Jakarta (ANTARA News) - Wakil Ketua DPR RI Anis Matta mengatakan, penundaan kunjungan Presiden Susilo Bambang Yudhoyono ke Belanda tak mengganggu hubungan kedua negara.
"Seharusnya tidak perlu, tapi Indonesia tetap minta klarifikasi dari Belanda. Karena kunjungan ini sudah gagal maka pemerintah Indonesia harus segera minta klarifikjasi sikap Belanda soal Republik Maluku Selatan (RMS) itu," kata Anis di Gedung DPR, Jakarta, Selasa.
Ia menyebutkan, dirinya tidak mengetahui sejauhmana dan apakah ada sesuatu selain masalah pengadilan HAM di Den Haaq terkait RMS.
"Saya tidak mengerti sejauh ini ada kasus lain selain soal pengadilan HAM. Seandainya hasil klarifikasi, sikap pemerintah Belanda tidak melihat bahwa sikapnya soal RMS tidak terlalu menguntungkan pihak Indonesia, maka kita perlu evaluasi hubungan kedua negara, program kerja sama dengan Belanda," kata Sekretaris Jenderal Partai Keadilan Sejahtera.
Ia menyebutkan, seharusnya Presiden Yudhoyono tidak perlu khawatir dengan adanya pengadilan HAM di Belanda.

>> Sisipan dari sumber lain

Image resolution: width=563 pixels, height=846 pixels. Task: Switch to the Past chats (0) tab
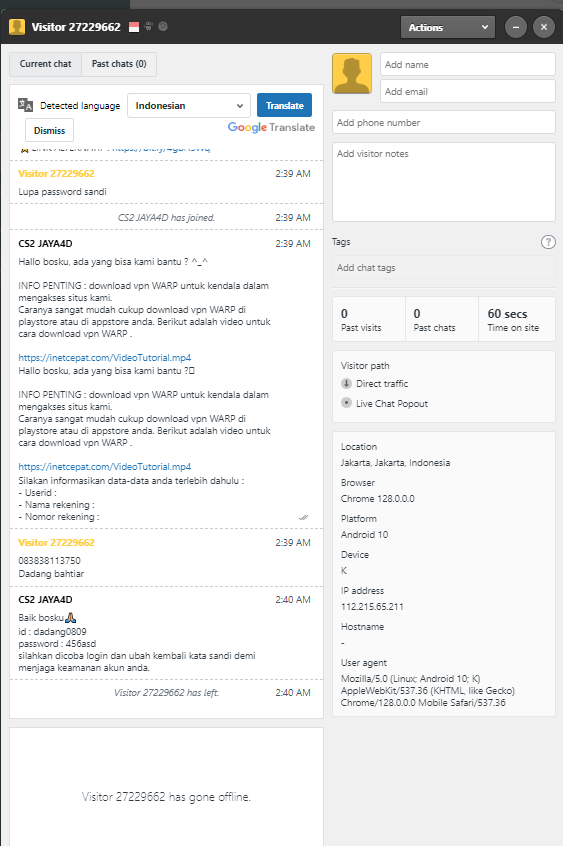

"Dalam kasus ini, Presiden Yudhoyono harus bisa mengabaikan ancaman dan tuntutan itu, dengan cara begitu, Presiden Yudhoyono sekaligus menguji sejauhmana sikap ril Belanda ini karena kunjungan ini atas undangan pemerintah Belanda," kata Anis.
Selain itu, dengan tetap berkunjung ke Belanda, Pemerintah Indonesia bisa menguji sikap Belanda dalam menjalin hubungan kedua negara.
"Dengan tetap berkunjung, kita bisa menguji sikap itu, kita bisa ketahui sejauhmana hubungan kita dengan Belanda dan selanjutnya bisa dikembangkan," ujar Anis.
Dengan mengabaikan tuntutan tersebut, sebenarnya Indonesia menunjukan sikap yang kuat dan konsisten.
"Tapi dengan membatalkan kunjungan itu, justru kita memperlihatkan sikap dan posisi kita menjadi lemah. Artinya rencana besar tidak seharusnya batal dengan kerikil-kerikil kecil," sebut dia.
Komisi I DPR, lanjutnya, akan meminta penjelasan dari Menteri Luar Negeri Marty Natalegawa soal penundaan kunjungan tersebut.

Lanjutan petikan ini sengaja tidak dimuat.